Nicolay Duque-Robayo is a senior art history and philosophy double major, focusing on Modern and Contemporary art in Europe and America.

Art Hist student

Under the direction of Dr. Steven Mansbach, they are currently writing their honors thesis on the advent of photography between the wars in the Soviet Union and Eastern Europe. Here is what they write about their internship experience this summer:

This past summer I participated in the Summer Research Institute conducted by the Ronald E. McNair Post-Baccalaureate Achievement Program. The institute’s mission is to help its scholars develop the research and writing skills they need for graduate school. Under the guidance of Dr. Joshua Shannon and Cecilia Wichmann, my research was directed towards the work of the German photographer Andreas Gursky. Through his photography, Gursky illustrates how a late capitalist society constructs fictional environments that are indistinguishable from reality. His work Singapore II (1997), a photograph in the permanent collection of the National Gallery of Art, illustrates the inside of a building complex in what is presumed to be Singapore. However, through a close analysis of the image, it becomes apparent that the artist has seamlessly, digitally manipulated the image to extend the building to the point of structural incongruity. Gursky prompts the audience of his works to examine the world around them, just as they are asked to examine his work.

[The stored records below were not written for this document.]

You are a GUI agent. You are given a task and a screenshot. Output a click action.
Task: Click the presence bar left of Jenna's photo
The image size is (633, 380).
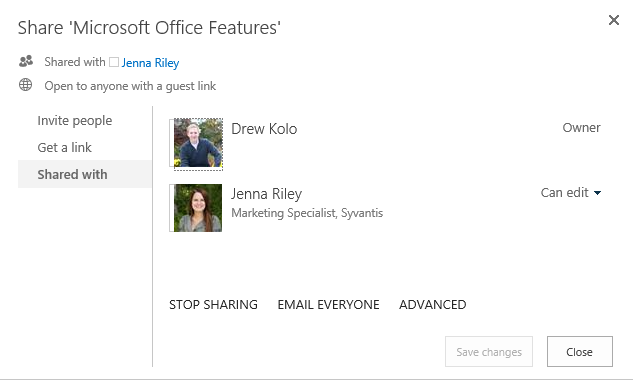(x=172, y=208)
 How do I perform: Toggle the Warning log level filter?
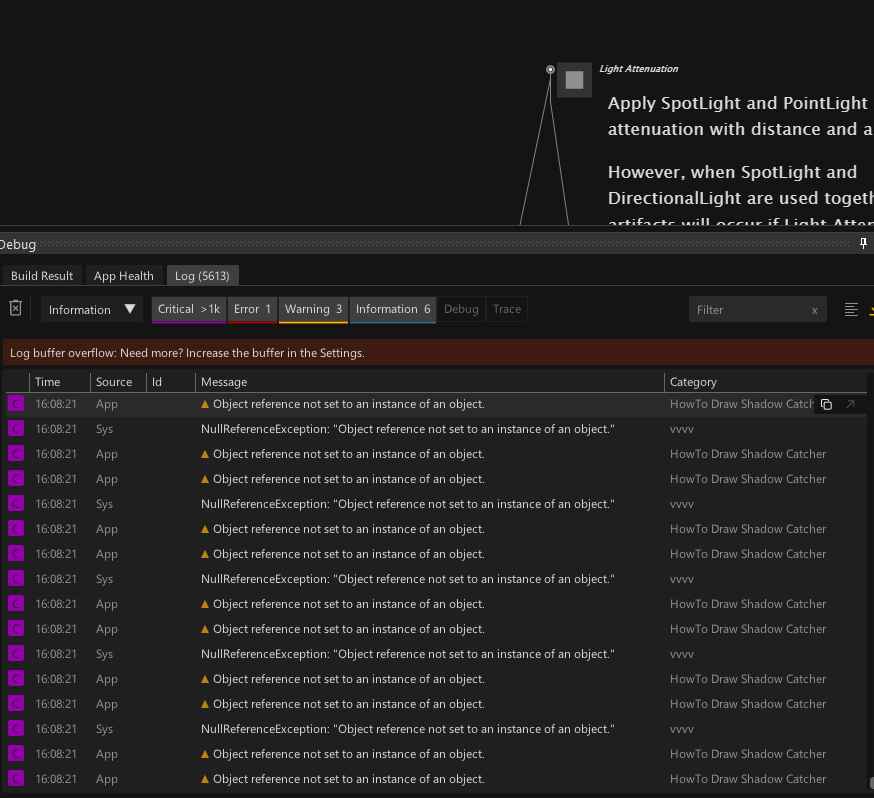coord(313,310)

Being one of the two humanities participants at the McNair Research Institute, the skills and knowledge that I’ve acquired as an Art History major allowed me to contribute greatly to the academic challenges that my cohort faced. By critically engaging with the texts presented to us, as well as considering the socio-political factors that undergirded these works, I contributed a different perspective that my peers had not been exposed to.